Kişi başına yıllık 3,6 kilogram ile dünyanın en fazla çay tüketen ülkesi Türkiye’nin çay sevdası pandemi filan dinlemiyor. Çaykur Genel Müdürü Yusuf Ziya Alim’e nazaran, salgın vaktinde kuru çay tüketimimiz yüzde 50 oranında arttı. Son kısıtlamalarda kafelere müşteri kabul edilmemesi ve kahvehanelerin kapanmasıyla bu iş, seyyar satıcılara kaldı. 4 ila 8 lira ortasında değişen fiyatlarla çay satan bu şahıslar, park, meydan ve kıyı kesitlerini mesken tuttu. Termosla servis yapılan ‘seyyar kafe’lerde kahvenin de birden çok seçeneğini bulmanız mümkün.

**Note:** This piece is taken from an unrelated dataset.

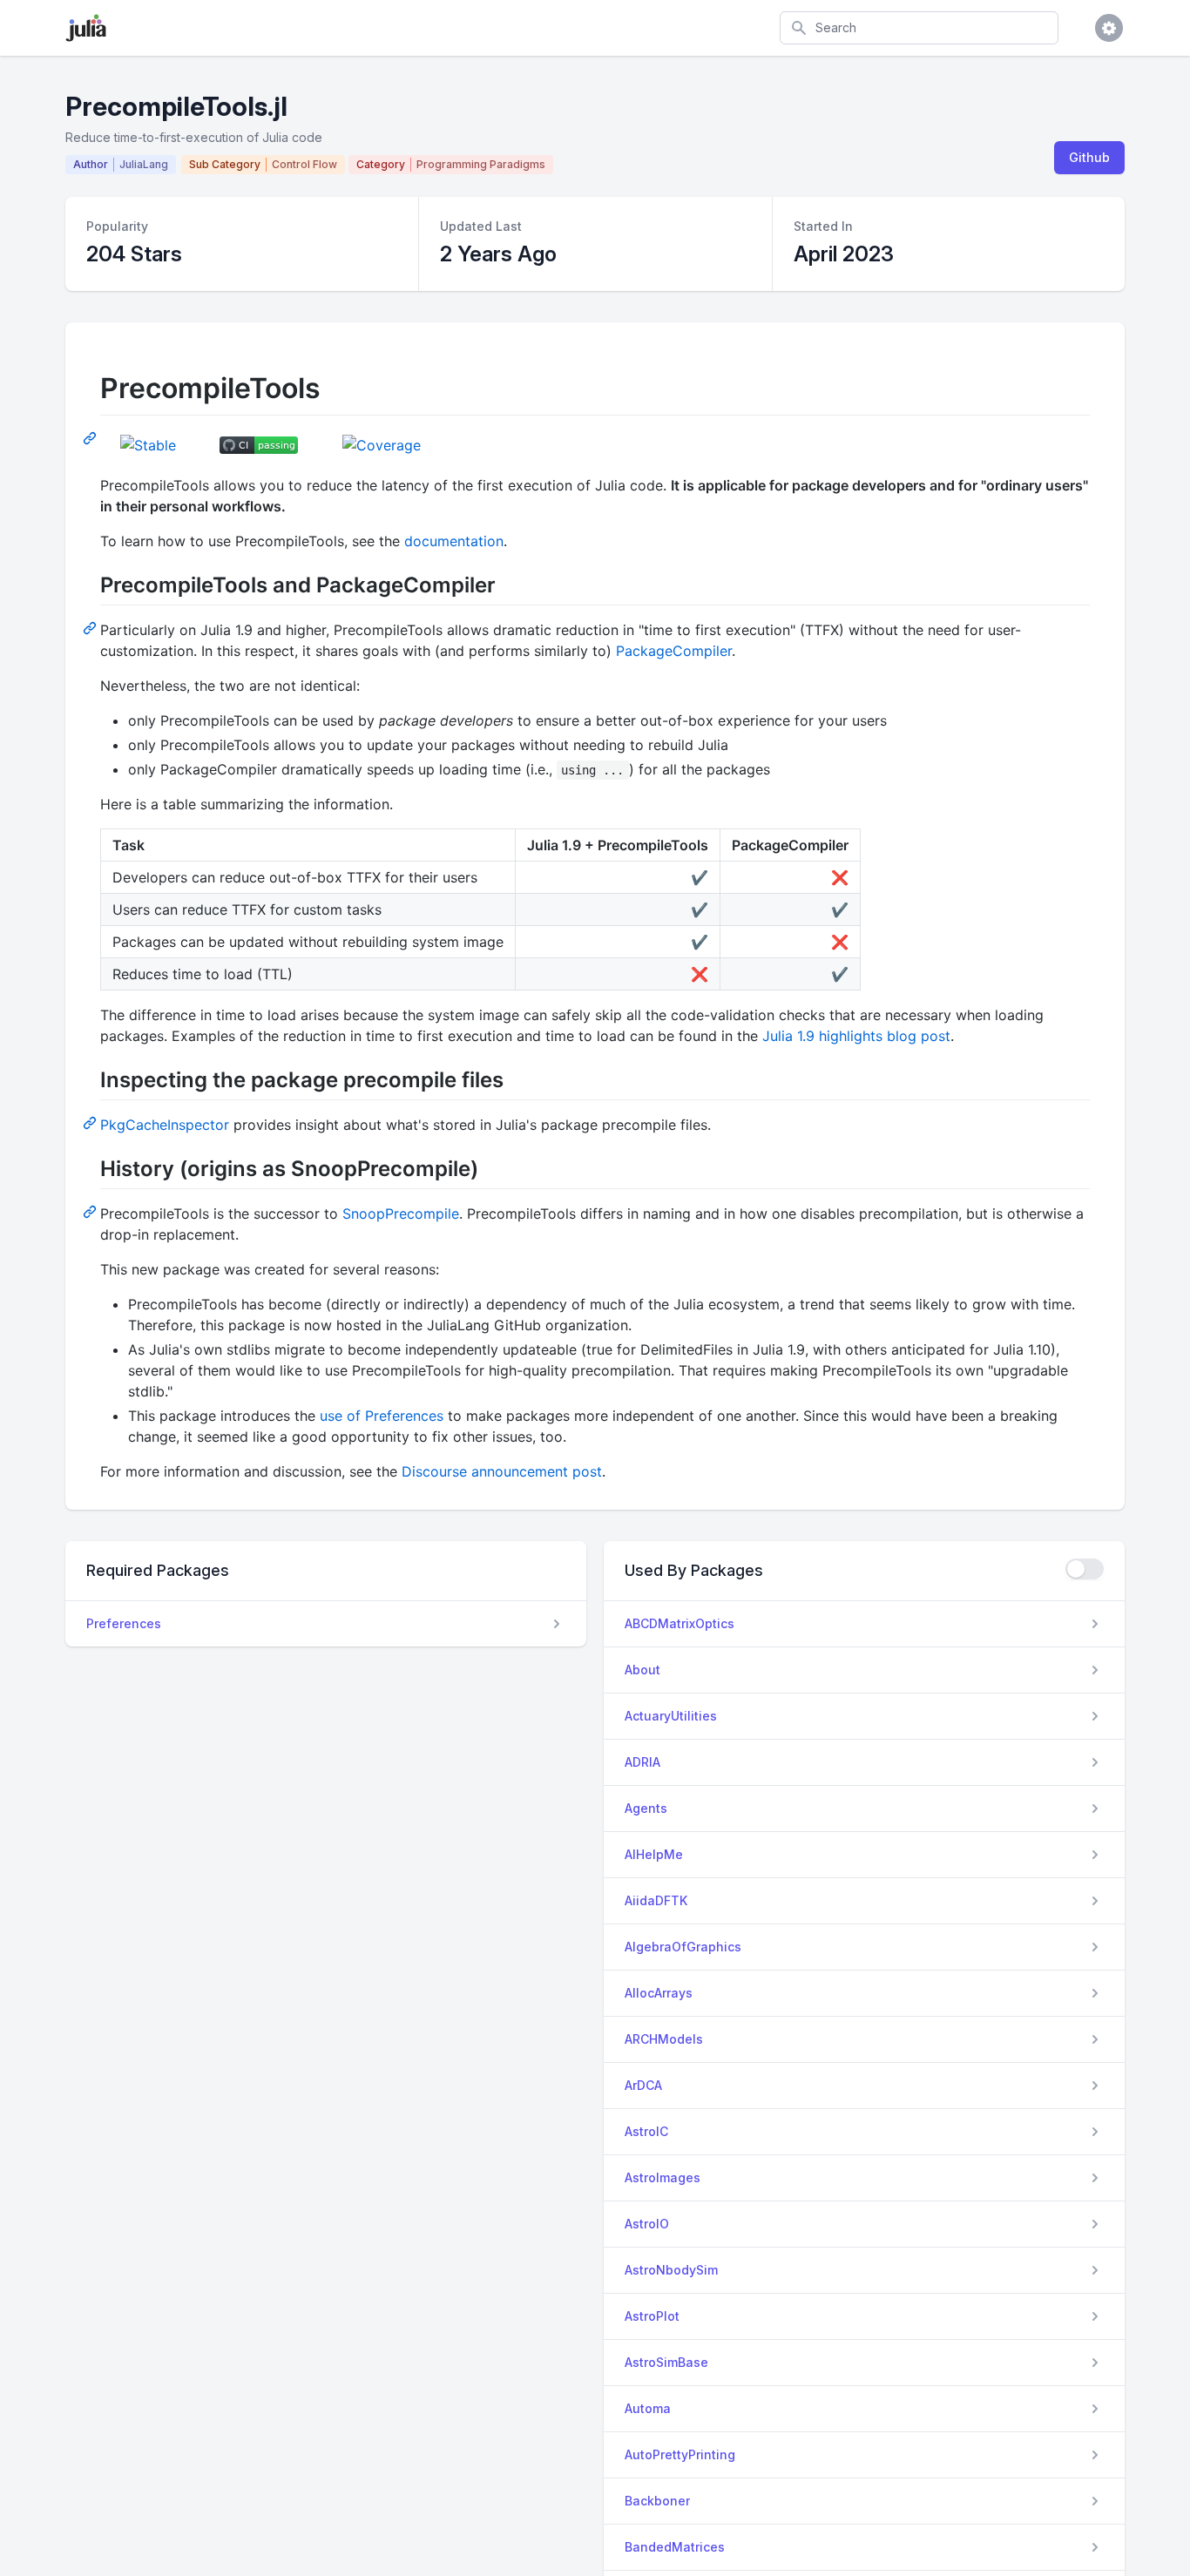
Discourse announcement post (502, 1471)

AYLIK YARAR 4 BİN LİRAYI BULUYOR
BU ORTALAR SOKAK PİYASASI ÇOK SICAK
Pandemide aylık çıkarları 4 bin lirayı bulan seyyar çaycılar, turistlerin de ilgi odağı. Çünkü çay tutkumuzu gören yabancı konuklar, tahminen de birinci defa gördükleri bu görüntüyü deneyimlemek istiyor. Anlayacağınız soğuk havanın tesiriyle bu orta sokak piyasasında para kazanmak çok ancak çok sıcak. Kimi kafeler al-götür servisi ile hizmet verse de seyyar satıcılarla rekabet etmek için çay servislerini sokağa taşımış. Biz de en yeterli bildiğimiz yerde, sokakta alıyoruz soluğu.
GÜNDE 100 BARDAK SATIŞ
KAİDELERE NAZARAN ESER
Yeniden Beşiktaş-Kabataş ortasında çalışan Hayrettin A., periyoda ve şartlara nazaran işlerinin değiştiğini söylüyor ve ekliyor: “Örneğin şu adamı artık su, haftaya ise haşlanmış mısır satarken görebilirsin. Nerede sıcak satış var biz oradayız. Mesela artık çay kahve ve atıştırmalık gidiyor. Oturacak yer yalnızca parklar, haliyle biz de oralara gidiyoruz.” Ayda 3 bin liradan fazla kazandığını aktaran Taksim’deki farklı bir satıcı da, meydan tarafını mesken tutmuş, günlük satışın ortalama 50 bardak olduğunu söylüyor. Çayın yanında pet şişe su satışına da başlamış.